In November 2011, NAB sued Serco, the Home Office and Bedfordshire Police in relation to the alleged assaults and her detention.

The police settled the claim, as, later, did Serco, but the claim against the Home Office went to trial in July last year. The trial judge found that NAB was unlawfully detained at Yarl's Wood from February 3-17, 2011, but otherwise dismissed her claim for unlawful detention.

Mr Justice Bean said the Serco report on NAB's allegations remained an exhibit to one of the witness statements, and as such was in the trial bundle, but was not referred to in the skeleton arguments or reading lists lodged by counsel before the trial.

Subsequently, The Guardian wrote to Serco saying that it was aware of the report and, unless the firm agreed that it was now a public document, it would apply to the court for access to it.

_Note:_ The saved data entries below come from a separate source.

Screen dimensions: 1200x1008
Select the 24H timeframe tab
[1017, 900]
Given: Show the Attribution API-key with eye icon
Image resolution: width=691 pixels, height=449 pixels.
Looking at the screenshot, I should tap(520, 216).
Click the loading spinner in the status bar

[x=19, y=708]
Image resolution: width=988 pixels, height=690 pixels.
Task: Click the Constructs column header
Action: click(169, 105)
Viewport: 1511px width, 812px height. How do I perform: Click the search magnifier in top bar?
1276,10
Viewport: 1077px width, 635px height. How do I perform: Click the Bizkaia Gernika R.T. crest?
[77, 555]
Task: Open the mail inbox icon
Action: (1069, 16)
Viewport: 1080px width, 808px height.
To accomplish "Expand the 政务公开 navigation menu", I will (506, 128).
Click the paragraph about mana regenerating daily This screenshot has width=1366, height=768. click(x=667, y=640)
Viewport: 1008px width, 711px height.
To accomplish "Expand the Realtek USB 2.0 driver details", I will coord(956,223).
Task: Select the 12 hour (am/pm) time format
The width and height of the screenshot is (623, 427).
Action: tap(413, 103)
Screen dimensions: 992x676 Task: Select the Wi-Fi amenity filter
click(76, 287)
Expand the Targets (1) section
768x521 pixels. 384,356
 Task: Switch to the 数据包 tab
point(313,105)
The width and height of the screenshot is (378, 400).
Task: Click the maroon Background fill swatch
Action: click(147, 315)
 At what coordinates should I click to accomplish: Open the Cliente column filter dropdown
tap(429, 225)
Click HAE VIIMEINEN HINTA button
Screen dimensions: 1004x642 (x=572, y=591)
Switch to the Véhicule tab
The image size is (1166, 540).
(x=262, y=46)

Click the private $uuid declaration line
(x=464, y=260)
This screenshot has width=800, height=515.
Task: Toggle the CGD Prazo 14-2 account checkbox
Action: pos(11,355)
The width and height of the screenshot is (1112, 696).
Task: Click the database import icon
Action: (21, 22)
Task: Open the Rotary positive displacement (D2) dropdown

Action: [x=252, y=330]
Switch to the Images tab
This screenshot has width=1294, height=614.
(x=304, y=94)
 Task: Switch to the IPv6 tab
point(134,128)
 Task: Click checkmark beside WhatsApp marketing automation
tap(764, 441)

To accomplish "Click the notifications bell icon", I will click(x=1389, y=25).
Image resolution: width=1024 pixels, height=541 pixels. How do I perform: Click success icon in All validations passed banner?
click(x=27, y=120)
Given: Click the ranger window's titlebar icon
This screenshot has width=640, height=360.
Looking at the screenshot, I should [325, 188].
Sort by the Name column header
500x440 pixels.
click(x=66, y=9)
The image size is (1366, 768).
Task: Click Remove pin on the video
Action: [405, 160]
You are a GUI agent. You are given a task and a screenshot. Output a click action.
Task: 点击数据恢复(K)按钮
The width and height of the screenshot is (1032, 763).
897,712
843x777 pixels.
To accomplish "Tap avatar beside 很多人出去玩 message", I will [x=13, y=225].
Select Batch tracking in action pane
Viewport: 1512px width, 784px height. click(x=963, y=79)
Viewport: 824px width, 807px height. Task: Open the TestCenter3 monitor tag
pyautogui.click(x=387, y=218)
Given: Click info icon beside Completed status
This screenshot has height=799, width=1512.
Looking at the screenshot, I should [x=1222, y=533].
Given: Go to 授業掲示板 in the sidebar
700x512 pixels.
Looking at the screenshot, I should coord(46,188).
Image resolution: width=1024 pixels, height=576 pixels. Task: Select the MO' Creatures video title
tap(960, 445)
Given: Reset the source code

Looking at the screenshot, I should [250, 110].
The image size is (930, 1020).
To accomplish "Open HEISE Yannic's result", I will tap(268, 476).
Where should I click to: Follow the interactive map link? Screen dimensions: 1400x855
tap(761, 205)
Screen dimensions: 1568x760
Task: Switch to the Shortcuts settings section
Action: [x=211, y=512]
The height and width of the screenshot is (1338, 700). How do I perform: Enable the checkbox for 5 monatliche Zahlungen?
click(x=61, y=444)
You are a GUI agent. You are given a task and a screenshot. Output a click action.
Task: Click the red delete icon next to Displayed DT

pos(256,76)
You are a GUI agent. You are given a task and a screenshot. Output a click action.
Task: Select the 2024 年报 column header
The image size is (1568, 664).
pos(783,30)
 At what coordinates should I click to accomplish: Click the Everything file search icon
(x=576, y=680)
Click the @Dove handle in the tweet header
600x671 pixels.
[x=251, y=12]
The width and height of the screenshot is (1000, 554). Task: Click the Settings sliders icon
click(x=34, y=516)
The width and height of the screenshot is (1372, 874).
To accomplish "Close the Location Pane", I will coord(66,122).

The newspaper then applied to the High Court for a ruling under Rule 31.22(1)(a) of the Civil Procedure Rules (CPR) that the report was a public document, or a ruling under Rule 31.22(1)(b) that it was entitled to a copy of the document.

Mr Justice Bean said the evidence was that the Serco report was not read aloud, in whole or in part, in the course of the trail of NAB's claim against the Home Office.

As it was not referred to in the skeleton argument or reading list filed by counsel for either side it was also unlikely that it was read by the judge.

But it was referred to in a witness statement made by NAB's solicitor.

"The authorities indicate that documents exhibited to an affidavit or witness statement are to be treated for the purposes of inspection as if they formed a part of the affidavit or witness statement itself," Mr Justice Bean said.

He was satisfied that the report was "referred to" at the trial, meaning that the rule governing The Guardian's application was Rule 31.22(2), the power to restrict the use of a document referred to at a public hearing, rather than CPR 31.22 (1) (b), the power to give permission to use disclosed documents which were not referred to in public.

The common law governing the disclosure of documents had changed significantly, as shown by the most recent authority, the decision of the Court of Appeal in R (Guardian News & Media Ltd) v City of Westminster Magistrates Court ([2013] QB 618). All earlier authorities now had to be viewed in the light of the decision in that case and the ruling in R (Mohammed) v Secretary of State for Foreign & Commonwealth Affairs ([2011] QB 218).

Mr Justice Bean said that Lord Toulson had acknowledged in the Guardian v Westminster case that the decision broke new ground in the application of the principle of open justice, although not in relation to the nature of the principle itself. The judge said Rule 5.4C of the CPR recognised that there may be a legitimate public interest in the inspection not only of statements of case lodged with the court, but also, with permission, other documents such as witness statements or exhibits placed on the court file.

"The public interest is not confined to cases where the court has given judgment and it is sought to see whether the underlying documents provide further illumination of the judgment," he said.

"It may be just as significant to discover why a case settled."

He went on: "I have considered whether the public interest in open justice is outweighed in this case by the risk of harm to the legitimate interests of others. The Article 8 rights of T and NAB have to be considered. Both are named in the report; he is also named in the pleadings."

The Guardian, he said, had offered an undertaking that it would ensure that both NAB and T would remain anonymous if it was allowed access to the Serco report.

"The public interest is in how Serco handled the investigation, not in the identity of the complainant or of the man subject to the complaint," said Mr Justice Bean, adding that T had not been arrested or charged with an offence following NAB's complaints.

He went on: "The only other risk of harm is to the reputation of Serco. Even that risk can be exaggerated. The particulars of claim filed on behalf of NAB and other pleadings are public documents subject to inspection as of right under CPR 5.4C (1). The fact of the allegations having been made is therefore in the public domain.

"The Guardian has a proper journalistic purpose in seeking to inspect a document which they believe may throw light on whether or not the allegation was properly investigated," he said, adding that the newspaper should be allowed access to the report and should be free to publish its contents.